Altro tema caldo è stato l’aperto contrasto alla Critical Race Theory, la dottrina promossa da molti esponenti della sinistra radicale, e diffusa da questi in scuole e università, secondo cui il razzismo è qualcosa di intrinseco nel sistema politico e legislativo, di permeante la cultura dominante e di connaturato alla popolazione, e che pertanto le minoranze abbiano diritto a trattamenti di favore a compensazione di questo. L’accusa mossa dai repubblicani, che hanno fatto eleggere alla carica di vicegovernatore la prima donna afroamericana, è che queste dottrine sono divisive e che creano un’errata colpevolizzazione dei giovani studenti bianchi per colpe commesse, o non commesse, dai nonni e bisnonni.
Questi risultati, e altri che arrivano in maniera sparsa da altre zone degli States, mostrano la strada per il partito repubblicano verso le elezioni di Midterm (il prossimo autunno ci sarà il rinnovo della camera Usa) e segnano la difficoltà in cui si sta trovando la presidenza Biden.
Quest’ultimo infatti è impelagato in una lunga battaglia in parlamento per il finanziamento delle proprie politiche industriali e ambientali.
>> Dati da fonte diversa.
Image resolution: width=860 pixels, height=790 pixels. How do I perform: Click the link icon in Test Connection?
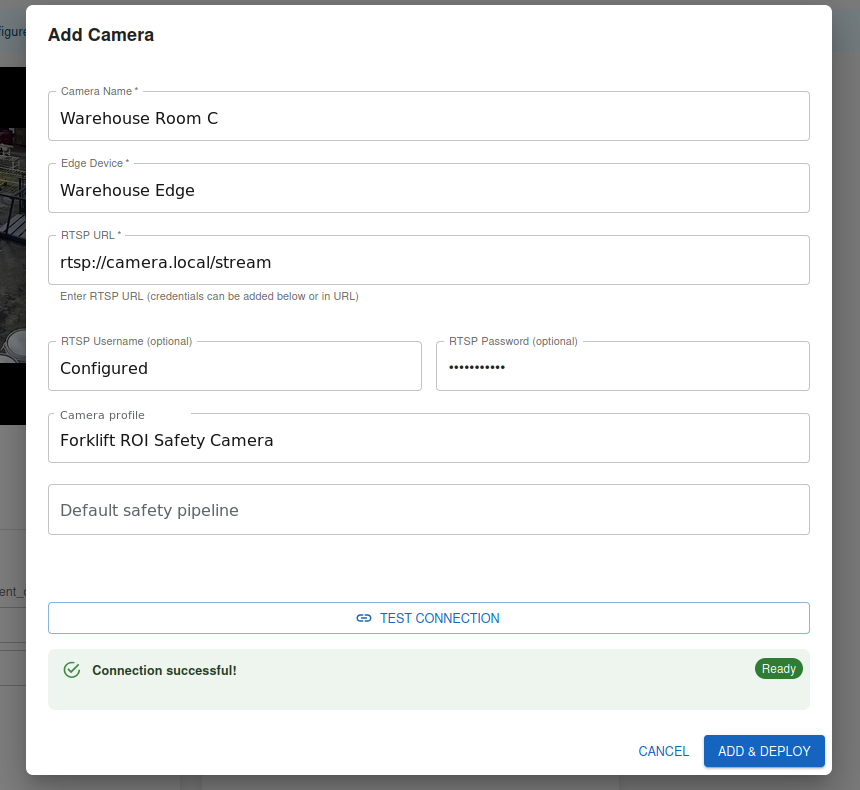364,618
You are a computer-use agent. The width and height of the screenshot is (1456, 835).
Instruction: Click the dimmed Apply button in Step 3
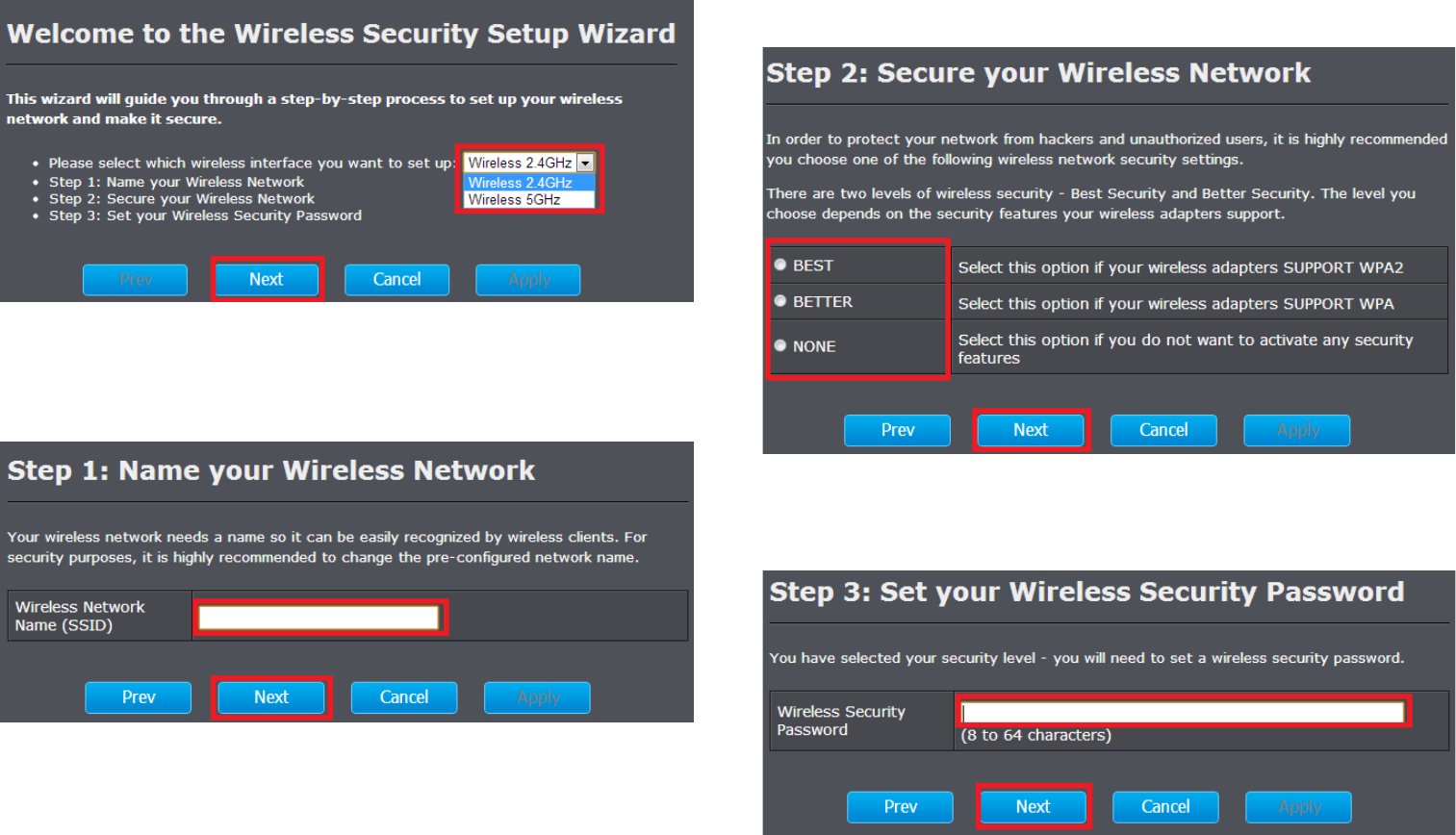[1298, 807]
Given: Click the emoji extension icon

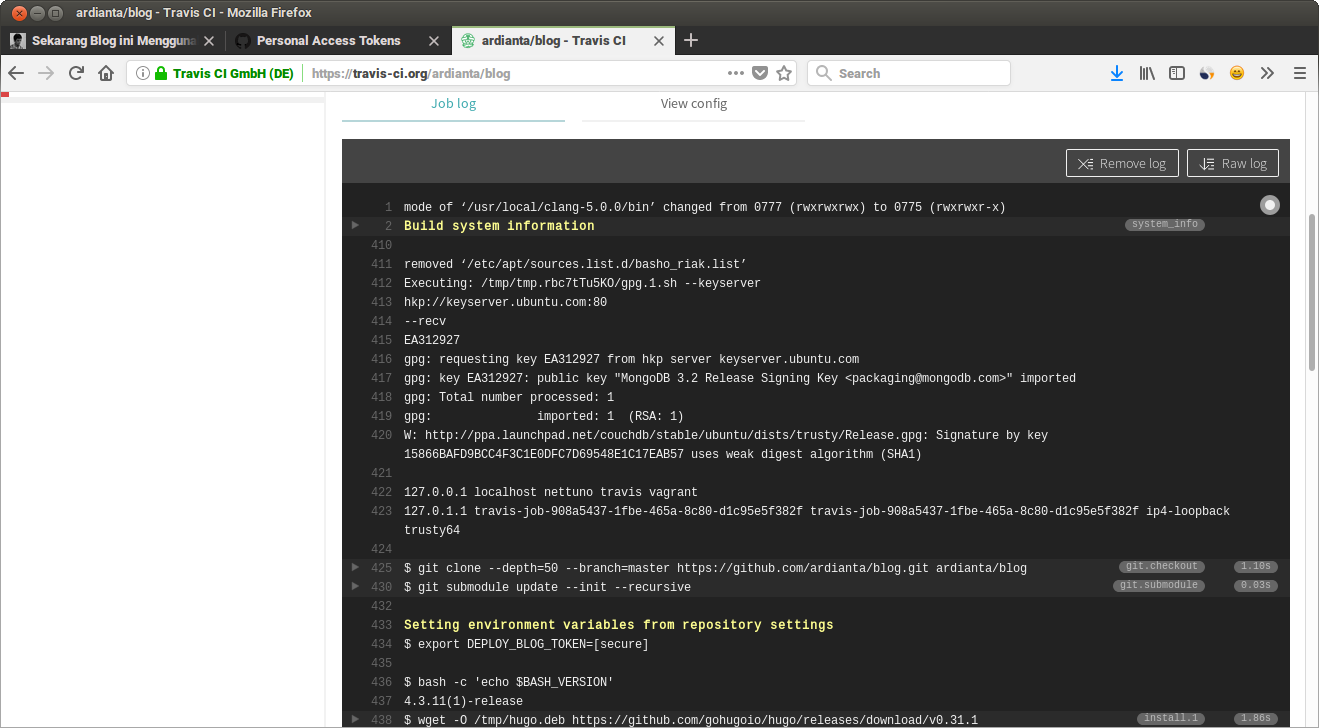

Lo scontro però non è contro l’opposizione repubblicana, ma tra i democratici progressisti e quelli moderati. Biden sconta il grave fallimento del ritiro dall’Afganistan e soffre la progressiva riduzione dell’influenza Usa nel Pacifico e nel Sudest asiatico a vantaggio del gigante cinese; deve poi difendersi dagli attacchi che arrivano dai repubblicani sul proprio stato di salute (ha fatto il giro del mondo il video che lo ritrae sonnecchiante durante la conferenza sul clima Cop26 a Glasgow).
I repubblicani viceversa, dati per morti dopo l’assalto al Campidoglio del 6 gennaio, dimostrano di essere in grado di riprendere la guida del paese quando presentano candidati seri e moderati, chiari sulla propria base culturale conservatrice e con proposte concrete di riforme e innovazioni. Candidati in grado di riprendere a dialogare con le minoranze etniche, come avvenuto in Virginia con gli afroamericani, in Florida con gli esuli cubani e in Texas con i latino-americani, ma anche con quella parte di elettorato rurale bianco e scettico nei confronti dello stato centrale, che è stato riportato alle urne da Trump e che gli ha garantito inaspettate vittorie. Candidati in grado di vincere nelle periferie delle grandi città (come accaduto in New Jersey e Virginia) ma che non dimenticano l’America profonda. Così facendo i repubblicani possono essere motore di quella riunificazione sociale, prima ancora che politica di cui il paese necessita e prepararsi alla partita delle elezioni presidenziali di novembre 2024.